[PATCH net-next RFC] mpls: support for dead routes

* [PATCH net-next RFC] mpls: support for dead routes
@ 2015-10-29 15:49 Roopa Prabhu
  2015-10-29 16:53 ` Robert Shearman
                   ` (2 more replies)
  0 siblings, 3 replies; 14+ messages in thread
From: Roopa Prabhu @ 2015-10-29 15:49 UTC (permalink / raw)
  To: ebiederm, rshearma; +Cc: davem, netdev

From: Roopa Prabhu <roopa@cumulusnetworks.com>

Adds support for both RTNH_F_DEAD and RTNH_F_LINKDOWN flags.
This resembles ipv4 fib code. I also picked fib_rebalance from
ipv4. Enabled weights support for nexthop, just because the
infrastructure is already there.

Signed-off-by: Roopa Prabhu <roopa@cumulusnetworks.com>
---
I want to get this in before net-next closes as promised.
I have tested it for the dead/linkdown flags.

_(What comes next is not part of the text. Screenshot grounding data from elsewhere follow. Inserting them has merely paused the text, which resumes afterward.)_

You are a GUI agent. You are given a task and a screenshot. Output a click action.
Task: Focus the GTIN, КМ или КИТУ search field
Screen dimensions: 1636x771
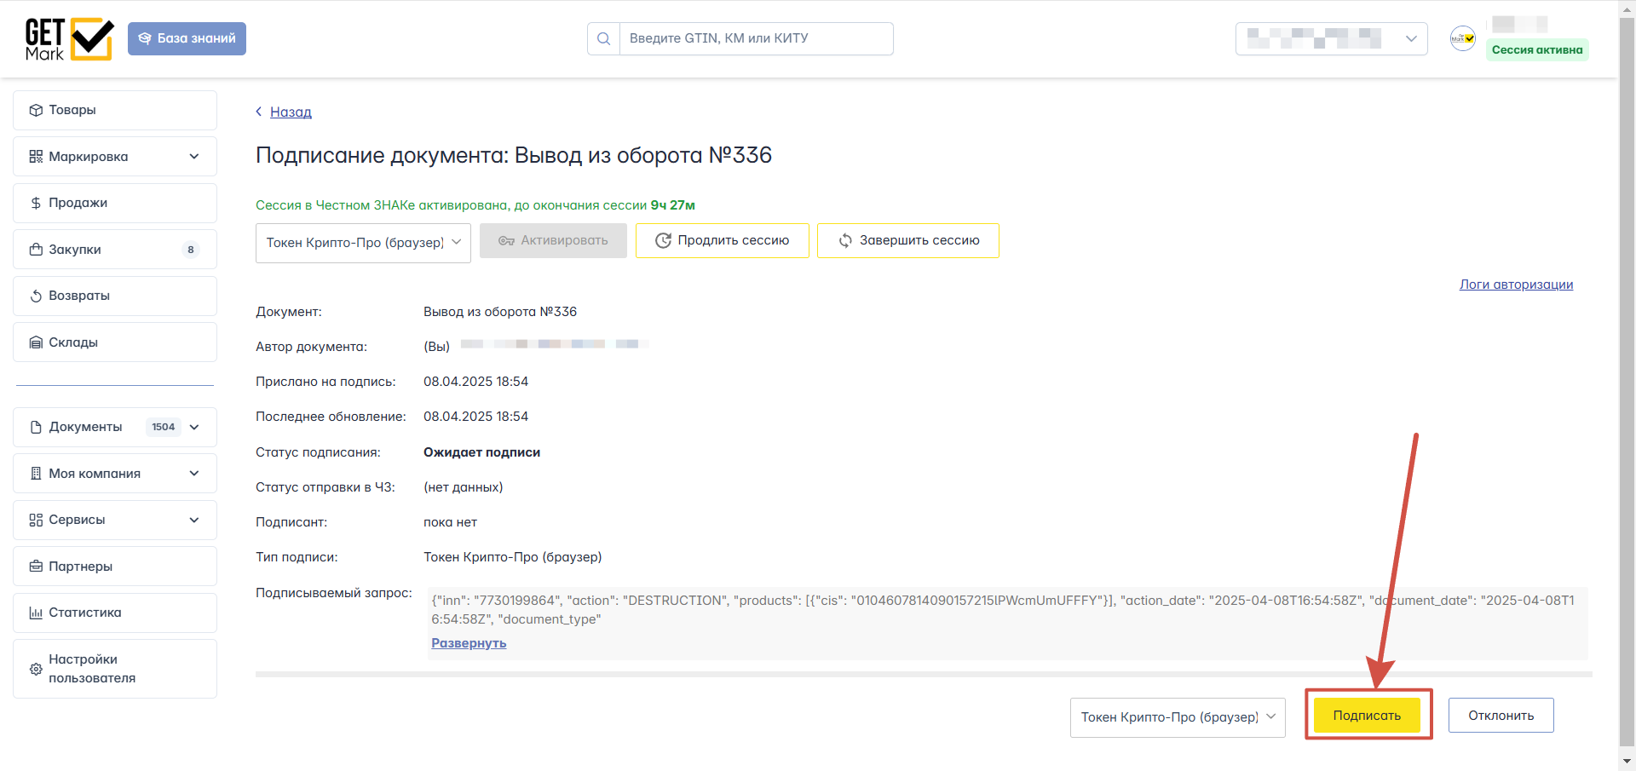point(756,38)
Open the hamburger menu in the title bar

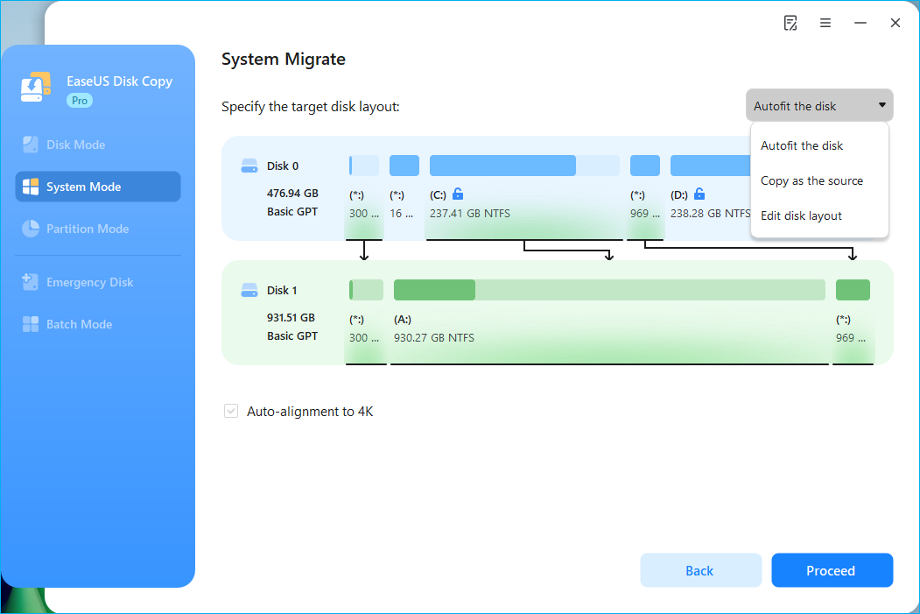click(825, 23)
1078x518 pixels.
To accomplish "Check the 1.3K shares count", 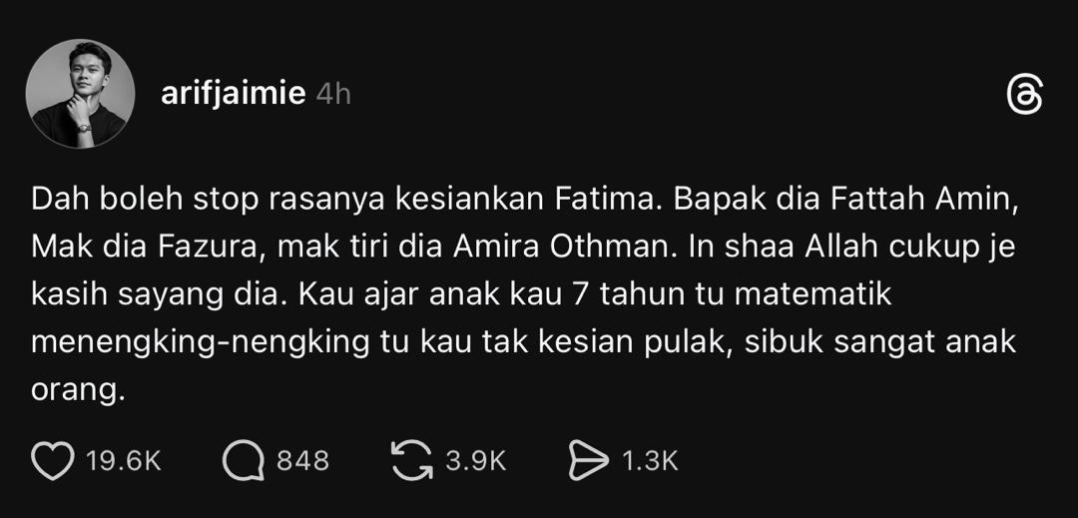I will [x=650, y=461].
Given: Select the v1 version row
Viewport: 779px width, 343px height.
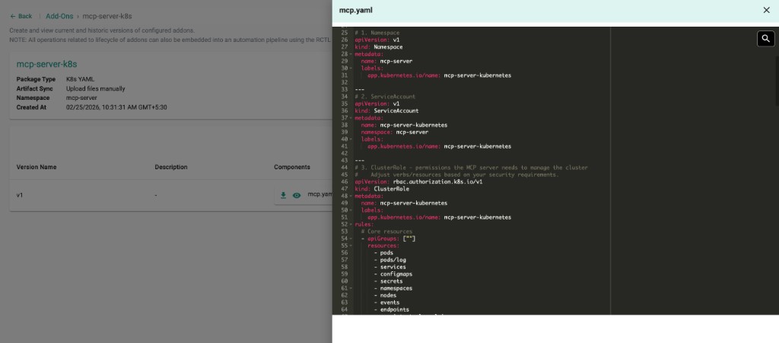Looking at the screenshot, I should [21, 195].
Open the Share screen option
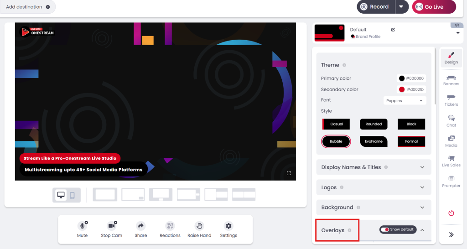Image resolution: width=467 pixels, height=249 pixels. coord(141,226)
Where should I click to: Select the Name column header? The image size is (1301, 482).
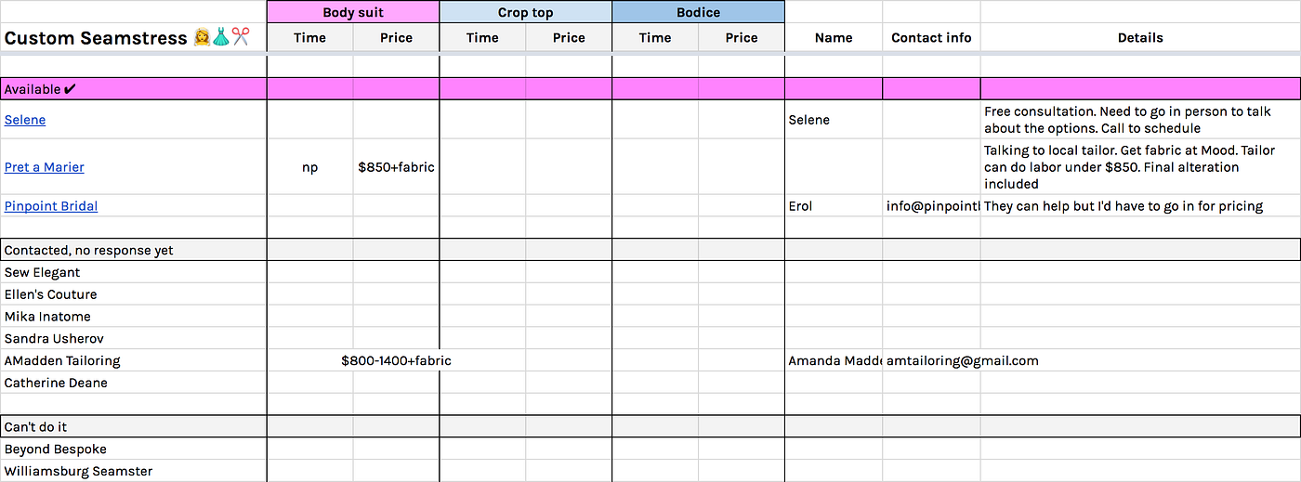pyautogui.click(x=834, y=37)
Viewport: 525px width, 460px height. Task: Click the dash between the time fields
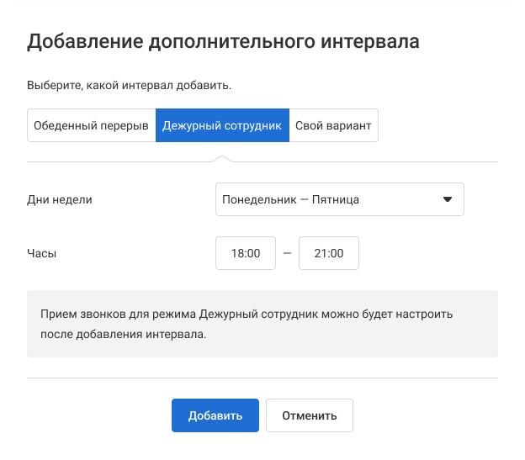(288, 253)
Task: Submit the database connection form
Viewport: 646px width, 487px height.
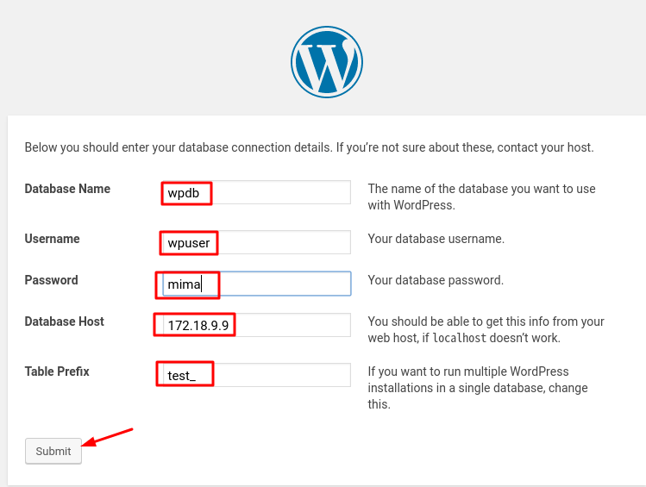Action: (x=53, y=451)
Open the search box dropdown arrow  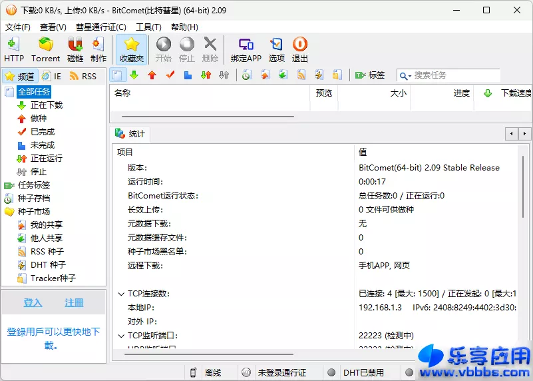405,75
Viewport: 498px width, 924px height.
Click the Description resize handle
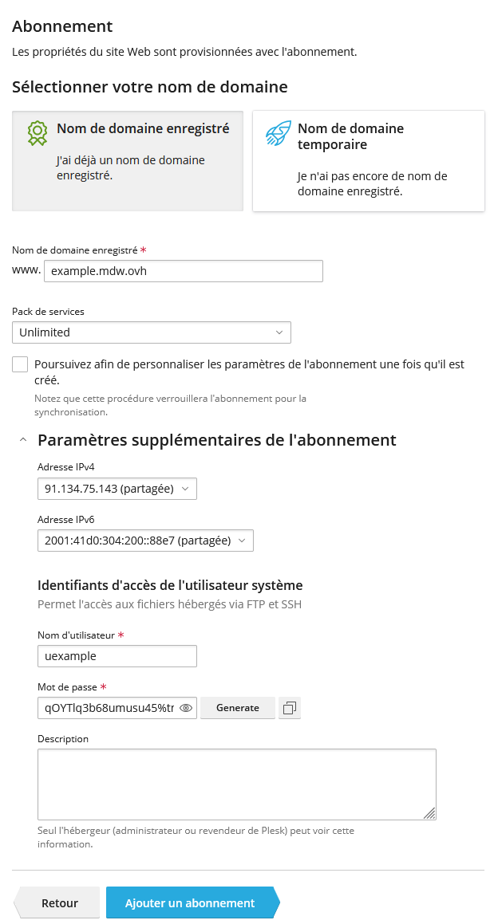(429, 813)
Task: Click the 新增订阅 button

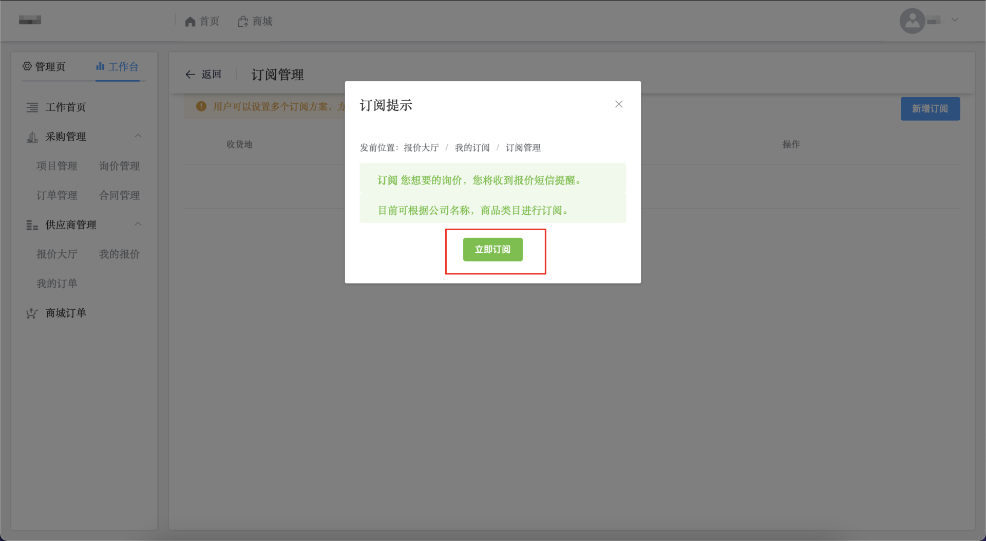Action: [930, 109]
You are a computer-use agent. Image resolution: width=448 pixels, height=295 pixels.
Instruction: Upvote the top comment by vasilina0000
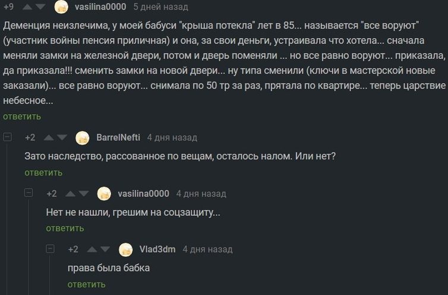coord(27,7)
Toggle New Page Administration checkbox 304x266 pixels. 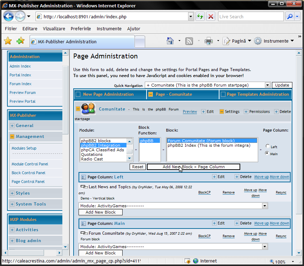[78, 94]
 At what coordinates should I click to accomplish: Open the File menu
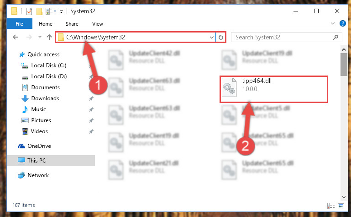pyautogui.click(x=19, y=24)
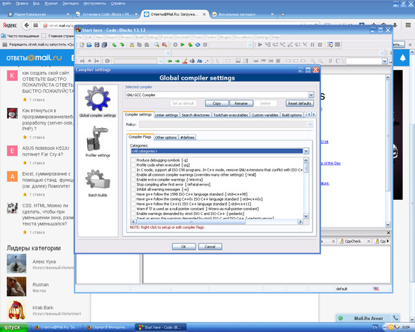Viewport: 415px width, 332px height.
Task: Open the Batch builds icon
Action: pyautogui.click(x=97, y=180)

The multipath selection
and hash calculation in the face of dead routes needs some more
work. I am short on cycles this week and thought of getting some 
early feedback. Hence sending this out as RFC. I will continue with some
more testing.  Robert, I am using your hash algo but it needs some more
work with dead routes. If you already have any thoughts on this, i will
take them. thanks!.


 net/mpls/af_mpls.c  | 228 +++++++++++++++++++++++++++++++++++++++++++++-------
 net/mpls/internal.h |   4 +
 2 files changed, 202 insertions(+), 30 deletions(-)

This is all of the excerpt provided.